Extend the live rerender-breadth.tsx owner with one explicit sourceScopedInvalidation row instead of inventing a second benchmark family.

The new row creates three projection stores on the same editor:

  • a selection-dirty store
  • a text-dirty store
  • an external-dirty store

Then it drives three operations and records recompute deltas separately:

tsx
const selectionStore = createSlateProjectionStore(editor, deriveSelectionRanges, {
  dirtiness: 'selection',
  sourceId: 'selection-source',
})

const textStore = createSlateProjectionStore(editor, deriveTextTailRanges, {
  dirtiness: 'text',
  sourceId: 'text-source',
})

const externalStore = createSlateProjectionStore(
  editor,
  () => deriveExternalRanges(externalActiveRef.current),
  {
    dirtiness: 'external',
    sourceId: 'external-source',
  }
)

Fresh kept result from bun run bench:react:rerender-breadth:local:

  • selection change:
    • selection recompute count: 1
    • text recompute count: 0
    • external recompute count: 0
  • text edit:
    • selection recompute count: 0
    • text recompute count: 1
    • external recompute count: 0
  • external refresh:
    • selection recompute count: 0
    • text recompute count: 0
    • external recompute count: 1

That proves the dirtiness classes are selective.

The same row also exposes the still-open part:

  • selection store subscriber rerenders: left 1, right 1
  • text store subscriber rerenders: left 1, right 1
  • external store subscriber rerenders: left 1, right 1

So the current store layer does decide which store needs recompute, but once a store snapshot changes, both runtime-id subscribers on that store still rerender together.

Why This Works

It splits one muddy perf argument into two crisp questions:

  1. Does the runtime recompute only the touched source class?
  2. Once that store changes, does subscriber delivery stay local inside the store?

Before this row, those questions were getting mashed together.

Now the answer is explicit:

  • recompute selectivity: yes
  • per-store subscriber locality: not yet

That is a much better checkpoint than either fake green or fake missing.

Prevention

  • When adding overlay perf proof, separate recompute metrics from rerender metrics.
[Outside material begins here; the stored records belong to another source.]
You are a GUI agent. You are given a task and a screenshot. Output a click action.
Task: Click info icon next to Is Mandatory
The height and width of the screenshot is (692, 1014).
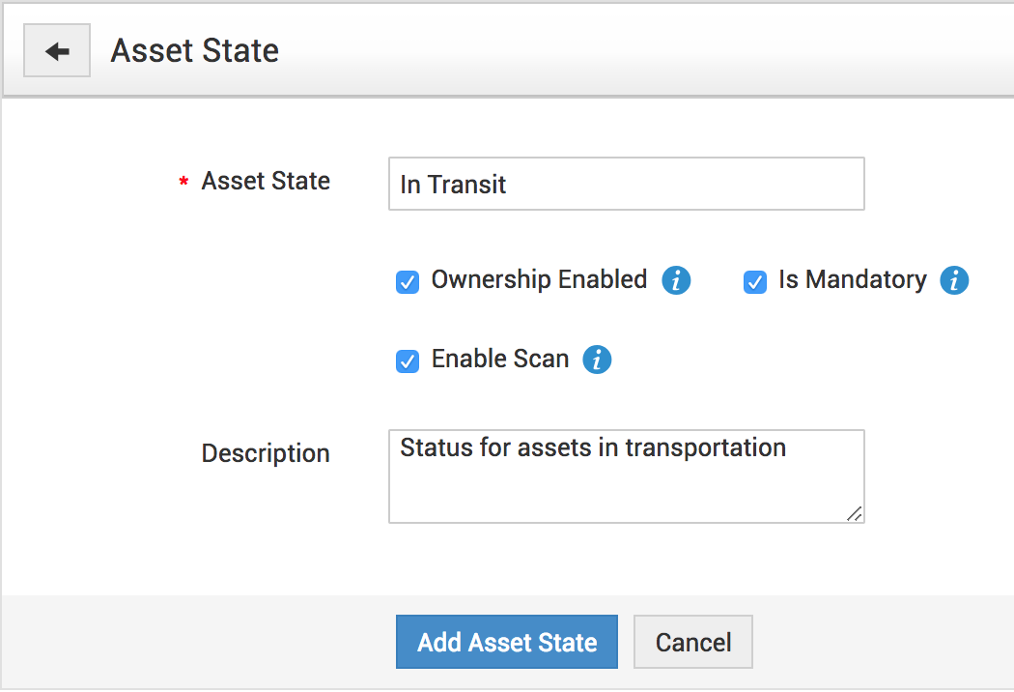[x=954, y=281]
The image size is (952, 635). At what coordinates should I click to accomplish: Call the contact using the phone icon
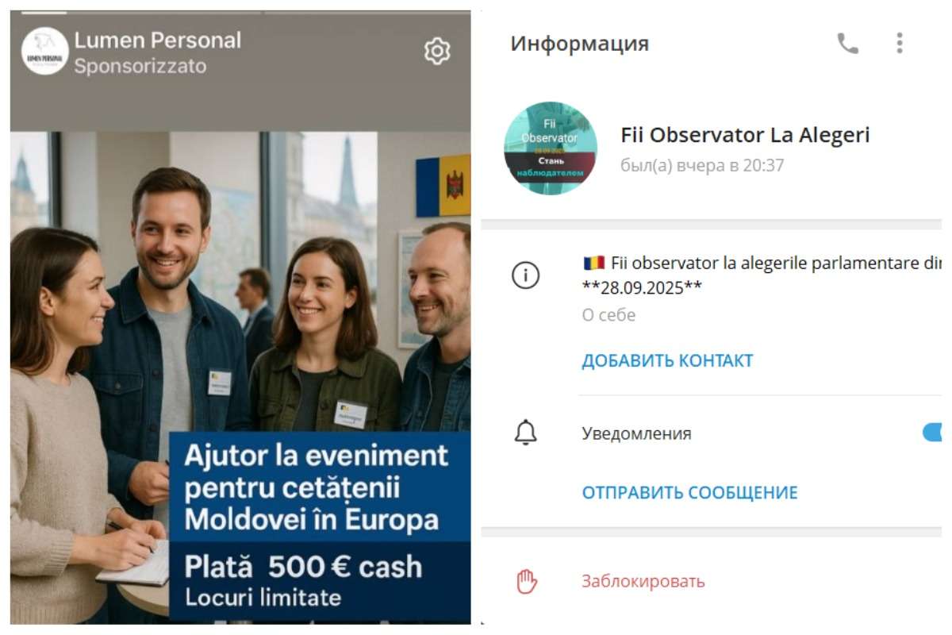click(847, 44)
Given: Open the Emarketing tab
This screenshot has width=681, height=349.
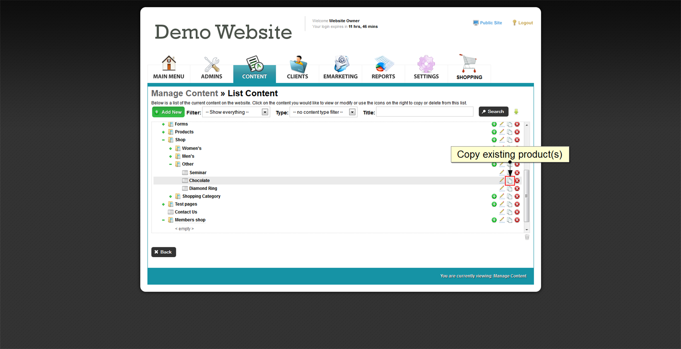Looking at the screenshot, I should tap(340, 68).
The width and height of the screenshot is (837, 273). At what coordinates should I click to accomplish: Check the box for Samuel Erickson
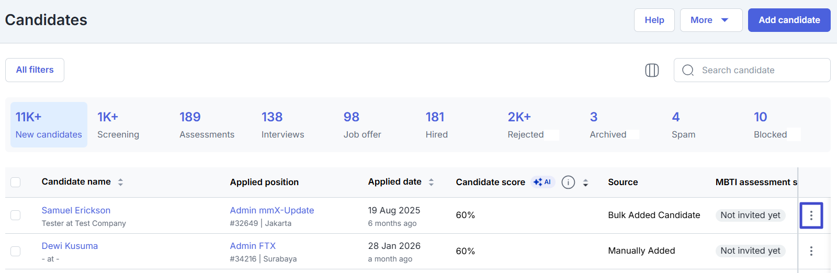tap(16, 215)
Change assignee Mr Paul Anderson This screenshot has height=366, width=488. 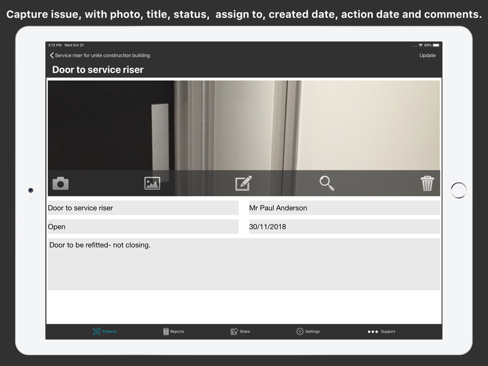[344, 208]
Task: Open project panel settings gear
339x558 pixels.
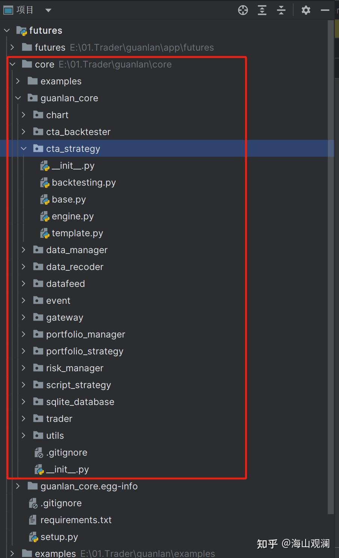Action: pyautogui.click(x=306, y=10)
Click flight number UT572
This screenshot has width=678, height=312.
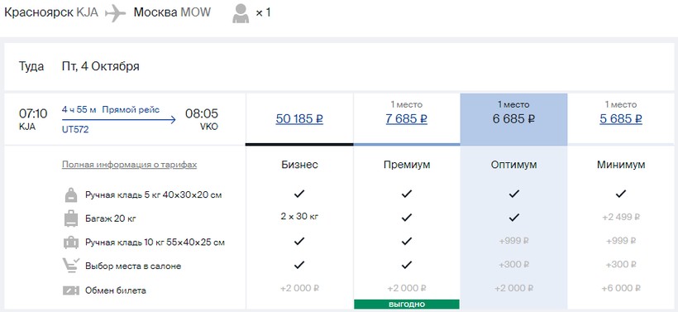click(x=75, y=129)
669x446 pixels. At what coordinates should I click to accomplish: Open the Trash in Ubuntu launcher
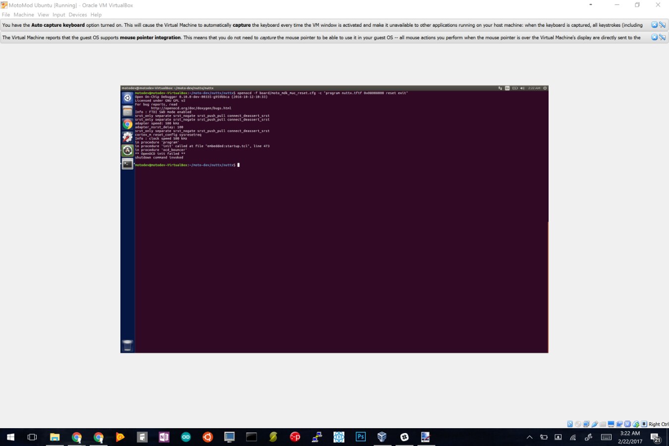(x=127, y=345)
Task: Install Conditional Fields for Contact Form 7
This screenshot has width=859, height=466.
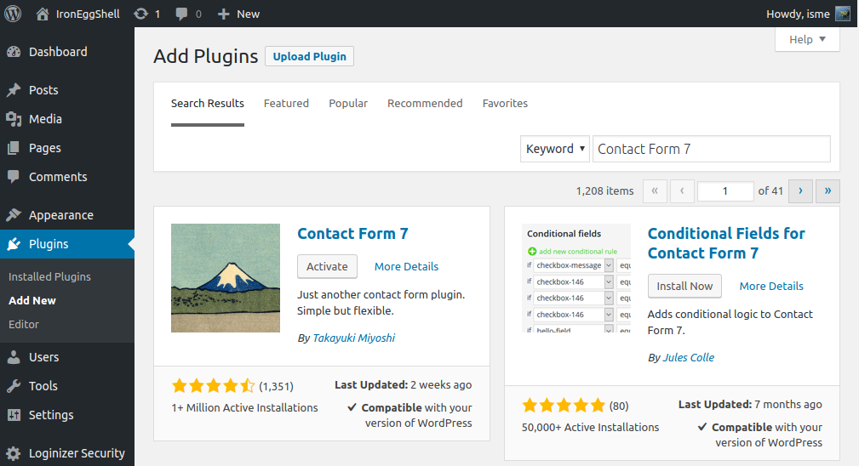Action: click(684, 286)
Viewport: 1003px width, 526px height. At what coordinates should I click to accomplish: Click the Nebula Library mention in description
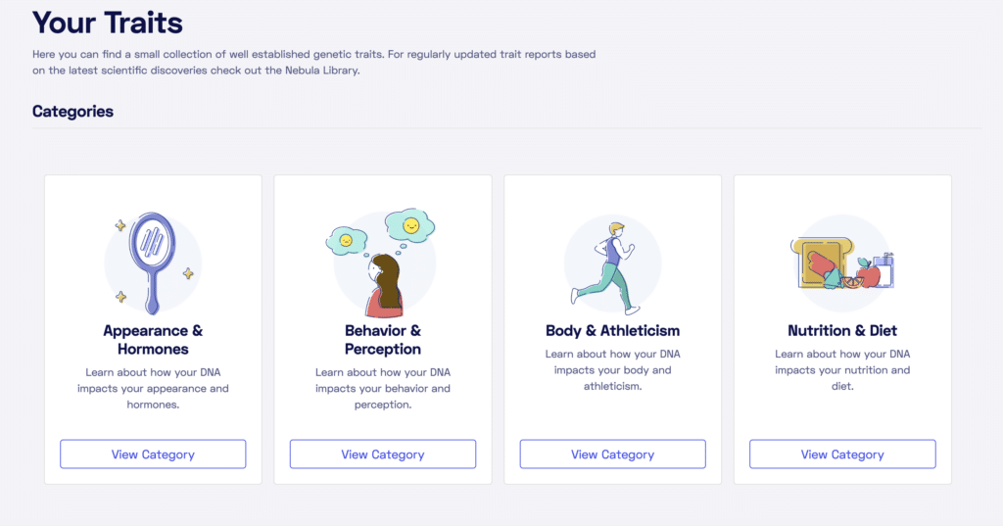point(321,71)
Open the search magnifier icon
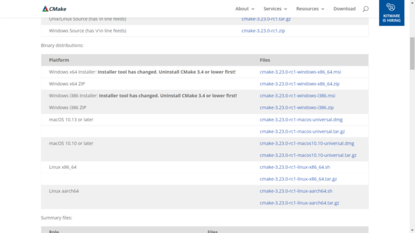Screen dimensions: 415x233 (x=365, y=9)
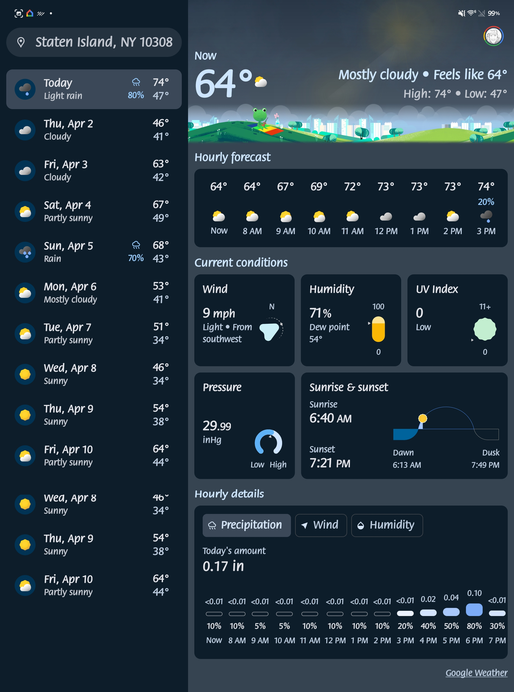The height and width of the screenshot is (692, 514).
Task: Select the Thu, Apr 2 Cloudy day
Action: (94, 130)
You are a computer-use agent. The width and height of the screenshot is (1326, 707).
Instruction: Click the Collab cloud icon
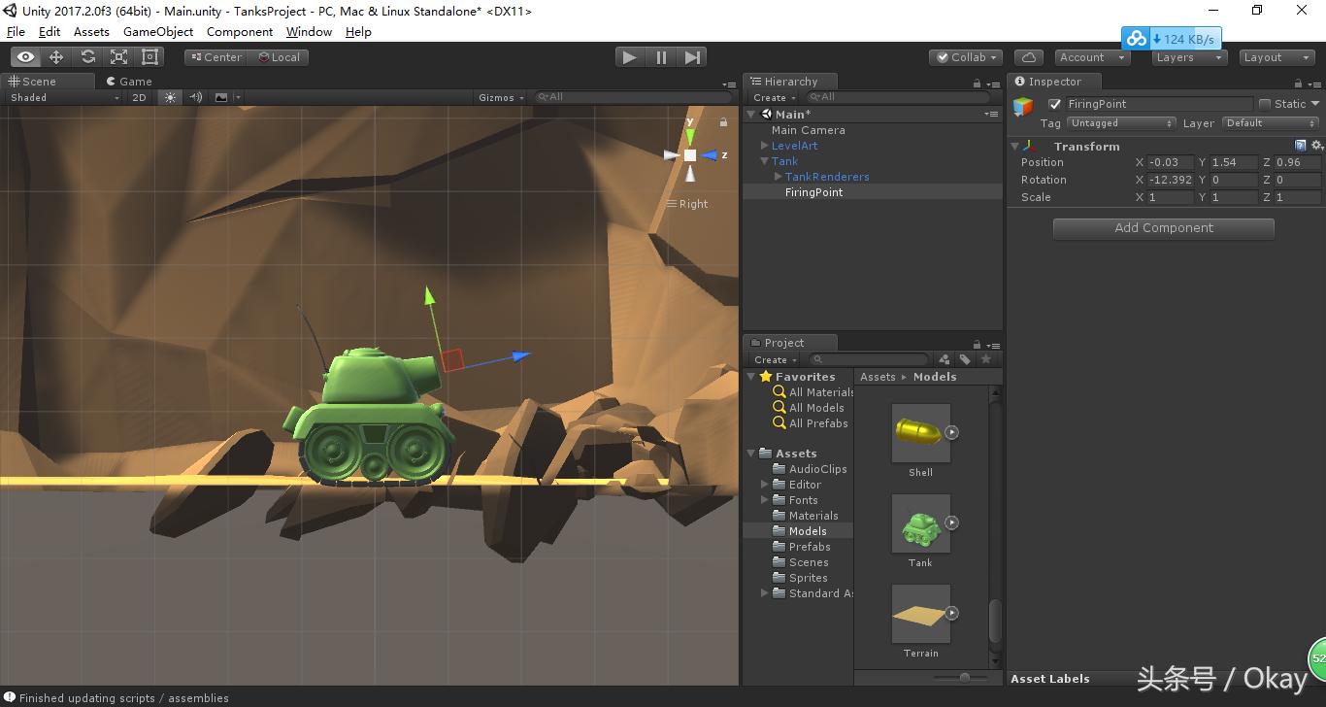1028,56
One without the other invites bullshit conclusions.
  • Prefer extending the existing owner command when the new question is adjacent to the same runtime family.
  • Do not mark a perf lane “missing” once a command exists just because the result is not fully green.
  • Do not mark a perf lane “closed” just because recompute counts are selective; subscriber delivery may still be too broad.